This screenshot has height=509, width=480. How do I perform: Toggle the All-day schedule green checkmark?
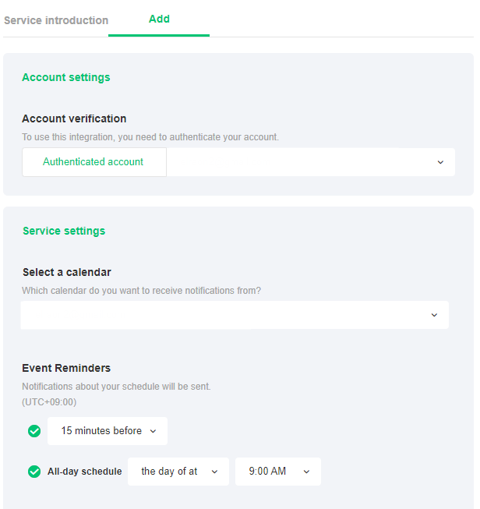(x=34, y=472)
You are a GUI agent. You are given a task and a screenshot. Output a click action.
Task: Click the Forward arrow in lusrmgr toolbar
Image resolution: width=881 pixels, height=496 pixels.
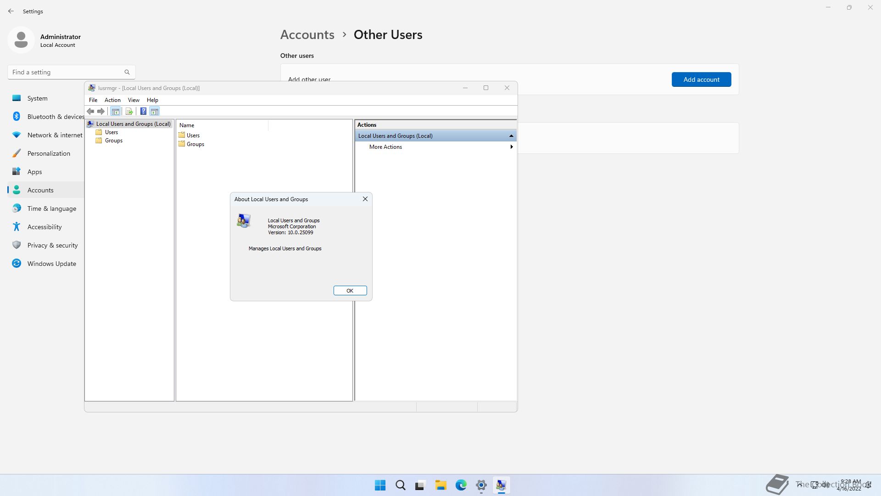[x=101, y=111]
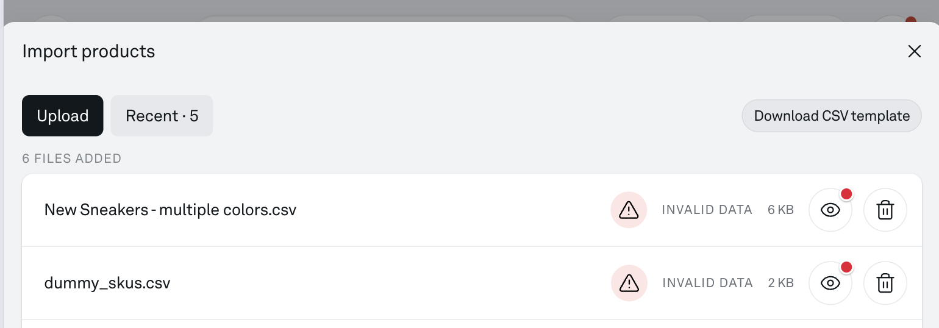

| SHORT PROBLEM |
Write out every line of the data as a numbered list, skipping any blank lines. Leave the pictures out.

| EXERCISE SOLUTION |
1. This screenshot has height=509, width=480. How do I perform: Toggle the All-day schedule green checkmark?
2. (x=34, y=472)
3. You are a GUI agent. You are given a task and a screenshot. Output a click action.
4. Task: Click the Forward arrow in lusrmgr toolbar
5. Image resolution: width=881 pixels, height=496 pixels.
6. [x=101, y=111]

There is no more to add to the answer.